- _Objective 1_: Please reproduce the entries starting at the line containing "At what coordinates" and ending at the line containing "[x=120, y=650]", keeping every line in full but shifting each click coordinate by adding 103 to both numbers.
- _Objective 2_: Continue the forum thread about Entity Framework Core's Include behavior.

- _Passage given_:
You applied Include on TreeNode entity type and you are not projecting out TreeNode in your final projection. You are selecting Distribution. Hence include got ignored. (When you do ToList without any Select it implies .Select(e => e) which is equivalent of projecting out TreeNode)

@slimeygecko
Copy link
Author

Why is this intended behavior?

@smitpatel
Copy link
Member

You specify include on entity type you want. To include navigation on distribution above, do Select before Include and it will load nav prop.

@HalosGhost
Copy link

If that is the case, why allow chained ThenIncludes? Unless projecting to the deepest property, all of those would be thrown away regardless, no?

I guess what we're balking at is that eliding a side-effect (especially one as fundamental as "fetch this data”) is hugely surprising.

@ajcvickers
Copy link
Member

@HalosGhost The semantics of Include are, "when Include is used on an IQueryable<T>, then when returning entities of type T, also bring back related entities as specified in the Include calls."

If the query does not return entities of type T, then Include does not apply.

@slimeygecko
Copy link
Author

Isn't this a huge pitfall for developers (with many devs who probably have used Entity Framework in the past and are now moving to EFCore)? I thought Entity Framework always respected Includes (but I could be wrong).

- _Extracted records_:
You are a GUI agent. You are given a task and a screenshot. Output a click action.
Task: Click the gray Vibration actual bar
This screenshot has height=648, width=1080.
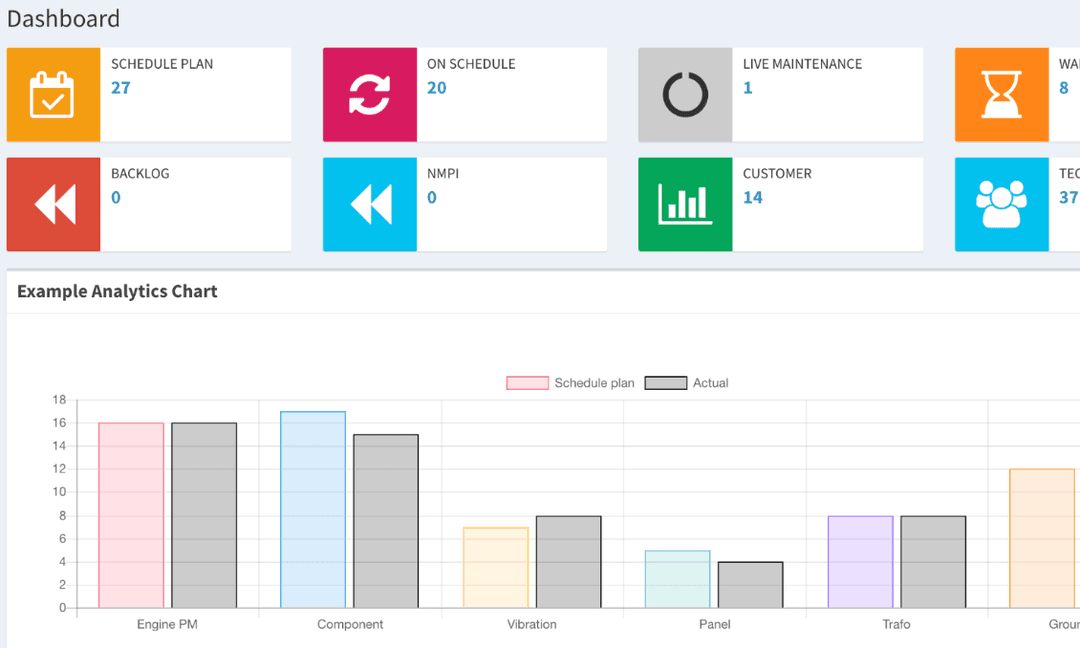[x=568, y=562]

--

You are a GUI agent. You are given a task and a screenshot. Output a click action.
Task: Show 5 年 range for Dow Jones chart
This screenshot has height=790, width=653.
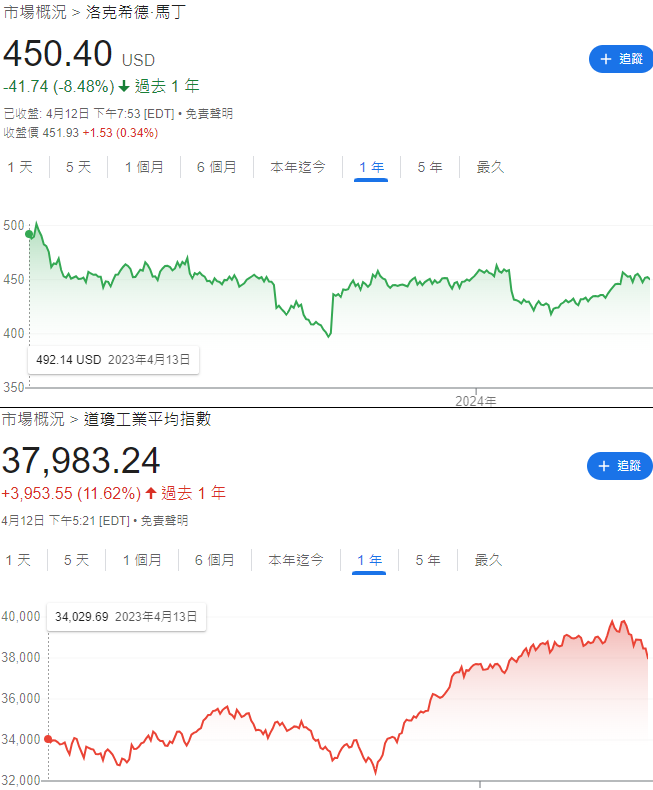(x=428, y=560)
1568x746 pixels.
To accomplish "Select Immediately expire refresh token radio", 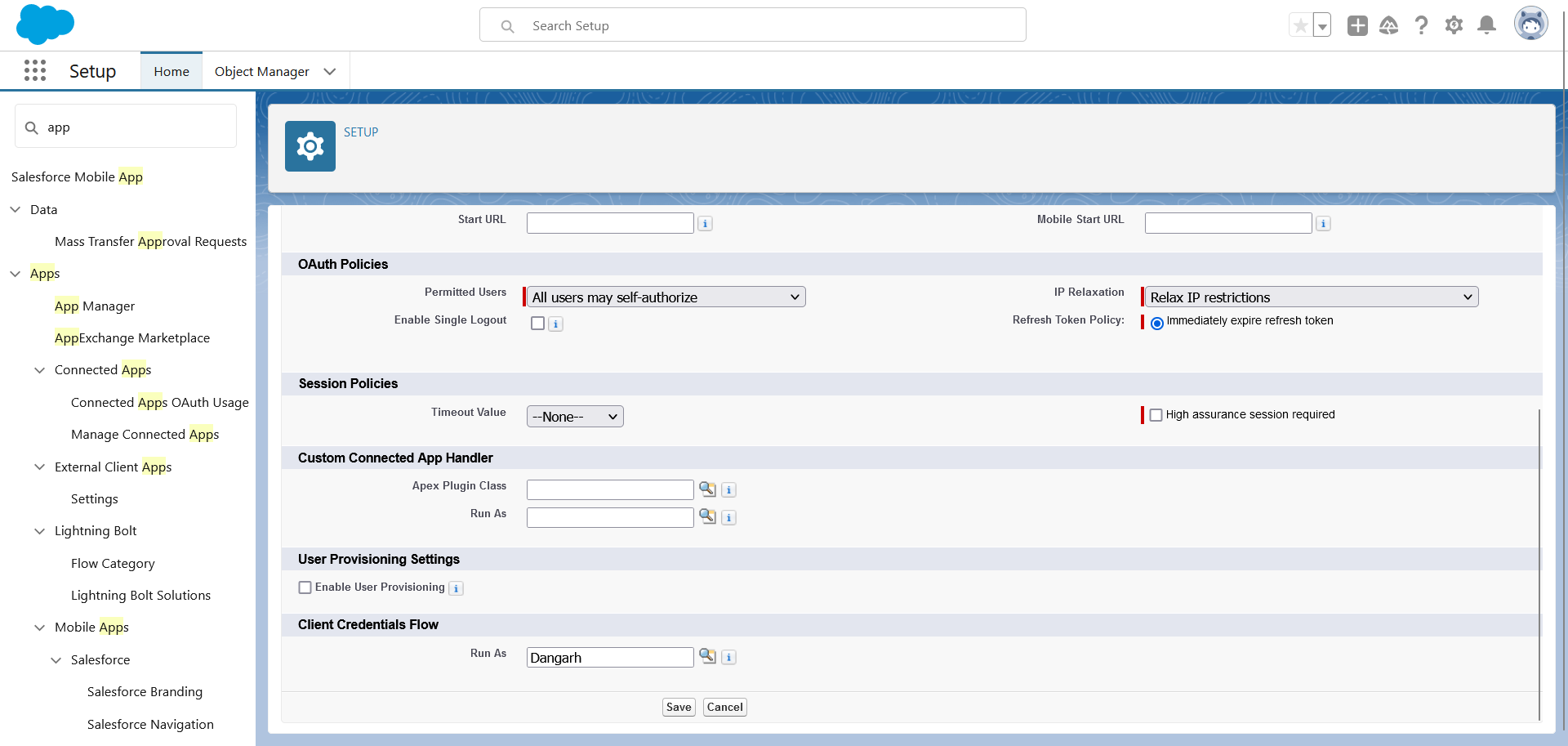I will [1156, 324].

---

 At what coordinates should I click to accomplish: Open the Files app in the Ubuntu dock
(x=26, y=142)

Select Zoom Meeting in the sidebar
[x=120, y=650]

- _Exercise output 1_:
 At what coordinates should I click to accomplish: Open the Files app in the Ubuntu dock
(x=129, y=245)

Select Zoom Meeting in the sidebar
[x=223, y=753]

- _Exercise output 2_:
@ajcvickers
Copy link
Member

@slimeygecko EF6 and all previous versions work in basically the same way.

@HalosGhost
Copy link

I would also be interested in knowing why this is the case.

It does not, for example, always avoid fetching extra data (for example, if you use a Where clause before the Select which operates on a given navigational property, that property will still need to be fetched for the evaluation of that clause, it will just have its data thrown away after the Selection).

What's the rationale behind this behavior?

@ajcvickers
Copy link
Member

@HalosGhost Depends what you mean by "fetched". If you project out the navigation, then the data will be returned. If the navigation is used in the projection as part of the query, then it may not result in the data for that navigation being returned. They are really two different things.

@HalosGhost
Copy link

I think we may have misunderstood one another there; but I'm not worried about how it works anymore. I'm interested in why it was designed to work this way rather than just actually loading the requested data.

Can you shed some light on why it was designed to work this way?

@vsopko
Copy link

vsopko commented Jun 25, 2018

@ajcvickers, could you please clarify correct usage of projections and navigations based on your many to many implementations found here? Your are making joined navigation properties private, then include them via fluent api Include() string method, and everything works fine until we are not trying to use this with any projections, because in this case we will fall into the situation with ignored includes, explained
in docs
where navigation will never be loaded due they are private and cannot be used enywhere in projection. Is there any workaroud or am i missing something?

@ajcvickers
Copy link
Member

@vsopko I'm not able to fully understand what you are asking. I don't see any real connection between the many-to-many implementation and ignored Includes. Making a navigation private has no bearing on whether or not an Include will be ignored.

@HalosGhost I'm not sure on the reasoning for why it works this way. I will follow up on that.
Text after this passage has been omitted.